Por que os Estados Unidos declararam guerra ao Talibã em 2001?
Cinco anos depois da tomada de Cabul pelo Talibã, em 11 de setembro de 2001, os Estados Unidos sofreram os ataques às Torres Gêmeas, que deixou cerca de 3.000 mortos. Washington culpou a rede terrorista Al Qaeda, nascida no final dos anos 1980 e então liderada pelo saudita Osama Bin Laden. O Governo do presidente republicano George W. Bush declarou guerra ao terrorismo e seus santuários, incluindo o Afeganistão do Talibã, onde Bin Laden teria encontrado refúgio e local onde a liderança da Al Qaeda estava sob o abrigo do mujahedin mulá Mohamed Omar
Em outubro de 2001, os Estados Unidos lançaram uma ofensiva (Operação Liberdade Duradoura) contra as forças do Talibã, em conjunto com a Aliança do Norte, uma coalizão de milícias rivais nascida após a queda de Cabul. Os fundamentalistas capitularam em Kunduz, na fronteira com o Tajiquistão, em apenas dois meses. No entanto, a invasão das tropas norte-americanas, posteriormente apoiadas por dezenas de países na administração do novo Afeganistão, não encontrou o paradeiro de Bin Laden e do mulá Omar.

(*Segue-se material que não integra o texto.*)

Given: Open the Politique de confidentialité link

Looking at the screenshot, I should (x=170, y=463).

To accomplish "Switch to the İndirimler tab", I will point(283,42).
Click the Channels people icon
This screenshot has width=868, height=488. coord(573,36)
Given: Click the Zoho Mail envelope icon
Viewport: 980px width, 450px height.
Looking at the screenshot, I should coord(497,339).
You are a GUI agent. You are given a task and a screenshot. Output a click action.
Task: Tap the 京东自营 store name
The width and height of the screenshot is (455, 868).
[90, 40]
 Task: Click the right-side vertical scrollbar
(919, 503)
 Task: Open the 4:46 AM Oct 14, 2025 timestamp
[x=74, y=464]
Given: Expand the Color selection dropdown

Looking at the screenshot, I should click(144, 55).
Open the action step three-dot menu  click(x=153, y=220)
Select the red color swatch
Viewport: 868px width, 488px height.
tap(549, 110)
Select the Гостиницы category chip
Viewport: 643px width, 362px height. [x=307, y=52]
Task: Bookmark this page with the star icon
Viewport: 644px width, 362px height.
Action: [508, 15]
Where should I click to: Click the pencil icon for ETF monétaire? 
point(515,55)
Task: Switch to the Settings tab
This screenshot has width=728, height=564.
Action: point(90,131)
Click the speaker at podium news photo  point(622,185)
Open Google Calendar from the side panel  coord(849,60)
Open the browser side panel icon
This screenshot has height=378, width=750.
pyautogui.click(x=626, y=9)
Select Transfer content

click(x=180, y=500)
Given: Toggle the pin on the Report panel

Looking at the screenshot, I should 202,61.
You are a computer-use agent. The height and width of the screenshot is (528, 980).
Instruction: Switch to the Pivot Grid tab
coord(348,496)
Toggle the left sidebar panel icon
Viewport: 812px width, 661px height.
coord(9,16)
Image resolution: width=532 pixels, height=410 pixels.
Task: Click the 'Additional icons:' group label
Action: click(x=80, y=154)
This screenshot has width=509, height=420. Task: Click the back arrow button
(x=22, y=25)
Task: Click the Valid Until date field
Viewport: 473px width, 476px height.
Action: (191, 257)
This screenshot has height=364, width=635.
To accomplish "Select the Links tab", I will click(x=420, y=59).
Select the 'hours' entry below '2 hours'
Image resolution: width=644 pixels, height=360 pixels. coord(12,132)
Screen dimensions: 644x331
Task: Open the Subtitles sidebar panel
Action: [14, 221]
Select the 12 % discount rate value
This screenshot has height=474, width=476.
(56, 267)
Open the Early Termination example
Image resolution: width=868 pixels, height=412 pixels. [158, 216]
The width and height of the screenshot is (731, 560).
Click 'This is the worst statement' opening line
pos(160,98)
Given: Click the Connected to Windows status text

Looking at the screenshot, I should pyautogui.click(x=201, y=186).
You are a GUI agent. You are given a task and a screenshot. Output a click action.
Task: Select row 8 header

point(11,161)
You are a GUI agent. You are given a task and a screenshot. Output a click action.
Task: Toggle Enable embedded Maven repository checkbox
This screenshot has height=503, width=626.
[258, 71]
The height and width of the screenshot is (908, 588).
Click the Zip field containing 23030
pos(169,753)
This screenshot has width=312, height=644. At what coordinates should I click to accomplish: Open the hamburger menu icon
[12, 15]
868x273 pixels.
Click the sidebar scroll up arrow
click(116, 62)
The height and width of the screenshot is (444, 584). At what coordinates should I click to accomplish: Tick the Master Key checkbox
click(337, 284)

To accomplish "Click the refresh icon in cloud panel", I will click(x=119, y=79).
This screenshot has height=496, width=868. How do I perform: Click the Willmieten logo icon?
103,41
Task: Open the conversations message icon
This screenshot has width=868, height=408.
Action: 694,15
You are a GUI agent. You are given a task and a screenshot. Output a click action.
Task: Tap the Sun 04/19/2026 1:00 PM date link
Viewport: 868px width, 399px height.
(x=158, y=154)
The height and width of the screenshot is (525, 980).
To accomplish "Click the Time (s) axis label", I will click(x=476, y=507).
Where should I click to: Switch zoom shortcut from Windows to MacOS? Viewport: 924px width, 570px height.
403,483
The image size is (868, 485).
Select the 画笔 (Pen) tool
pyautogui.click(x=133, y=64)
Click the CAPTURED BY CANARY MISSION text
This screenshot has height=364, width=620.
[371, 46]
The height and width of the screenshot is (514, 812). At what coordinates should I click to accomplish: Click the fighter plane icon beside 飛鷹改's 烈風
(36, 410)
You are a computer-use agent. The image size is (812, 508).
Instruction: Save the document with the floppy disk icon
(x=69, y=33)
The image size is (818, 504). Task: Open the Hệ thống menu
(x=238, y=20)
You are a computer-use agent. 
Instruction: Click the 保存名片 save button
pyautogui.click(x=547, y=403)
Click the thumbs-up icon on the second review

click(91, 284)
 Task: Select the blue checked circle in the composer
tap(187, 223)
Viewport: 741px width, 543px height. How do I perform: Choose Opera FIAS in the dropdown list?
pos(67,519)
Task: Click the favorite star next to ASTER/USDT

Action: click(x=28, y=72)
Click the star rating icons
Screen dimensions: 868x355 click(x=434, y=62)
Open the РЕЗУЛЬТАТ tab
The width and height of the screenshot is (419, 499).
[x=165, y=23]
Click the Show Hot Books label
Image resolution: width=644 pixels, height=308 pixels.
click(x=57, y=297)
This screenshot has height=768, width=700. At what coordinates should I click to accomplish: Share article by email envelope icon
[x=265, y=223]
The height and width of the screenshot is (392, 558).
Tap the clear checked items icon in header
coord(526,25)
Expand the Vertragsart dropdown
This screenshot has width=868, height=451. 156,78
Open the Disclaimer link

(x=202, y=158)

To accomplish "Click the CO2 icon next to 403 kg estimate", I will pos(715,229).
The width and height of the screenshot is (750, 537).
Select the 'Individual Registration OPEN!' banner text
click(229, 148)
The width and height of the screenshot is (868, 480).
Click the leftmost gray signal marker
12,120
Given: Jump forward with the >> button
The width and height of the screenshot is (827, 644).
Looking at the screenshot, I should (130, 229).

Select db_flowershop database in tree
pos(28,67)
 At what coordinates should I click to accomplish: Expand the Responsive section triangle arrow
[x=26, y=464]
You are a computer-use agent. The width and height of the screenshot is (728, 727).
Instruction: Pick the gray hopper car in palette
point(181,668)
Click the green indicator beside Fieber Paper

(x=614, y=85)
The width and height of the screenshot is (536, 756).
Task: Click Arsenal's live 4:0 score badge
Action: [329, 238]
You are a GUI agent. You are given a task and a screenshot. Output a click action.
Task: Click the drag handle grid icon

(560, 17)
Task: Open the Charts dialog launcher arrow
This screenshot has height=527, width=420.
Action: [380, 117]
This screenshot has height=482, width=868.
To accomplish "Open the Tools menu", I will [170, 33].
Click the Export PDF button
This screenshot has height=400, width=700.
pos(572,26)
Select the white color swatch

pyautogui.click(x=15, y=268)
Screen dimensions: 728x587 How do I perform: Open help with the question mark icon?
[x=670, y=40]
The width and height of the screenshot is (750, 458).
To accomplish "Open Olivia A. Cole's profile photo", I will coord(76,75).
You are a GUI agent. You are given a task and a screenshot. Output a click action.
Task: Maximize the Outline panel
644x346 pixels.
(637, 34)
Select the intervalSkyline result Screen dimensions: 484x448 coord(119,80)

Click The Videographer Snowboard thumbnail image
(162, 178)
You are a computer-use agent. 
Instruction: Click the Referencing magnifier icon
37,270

O Talibã admitiu em 2015 que o mulá Omar havia morrido dois anos antes. O mulá Mansur, seu sucessor, foi atingido por um ataque aéreo dos EUA em 2016. Maulaui Hibatullah Akhundzada é o atual líder do Talibã. Bin Laden foi encontrado e morto pelas forças especiais dos EUA em maio de 2011 na cidade de Abbottabab, no Paquistão.
O que os talibãs fizeram depois de 2001?
Após a vitória das tropas norte-americanas e durante a fase de transição para um Governo afegão sob padrões democráticos, o Talibã manteve sua zona de influência nas áreas do interior e da fronteira com o Paquistão. O grupo fundamentalista não se rendeu, mas reposicionou seus membros em áreas montanhosas de difícil acesso ou fora do país. Os talibãs têm mantido estratégias diferentes, desde o avanço gradual de seus milicianos em uma guerra de guerrilha tradicional até ataques terroristas contra forças de segurança, funcionários, políticos —em 4 de agosto, tentaram chegar à residência do ministro da Defesa em Cabul—, mulheres, jornalistas… Tudo isso lhes rendeu a condenação das Nações Unidas em diferentes relatórios de violações dos direitos humanos.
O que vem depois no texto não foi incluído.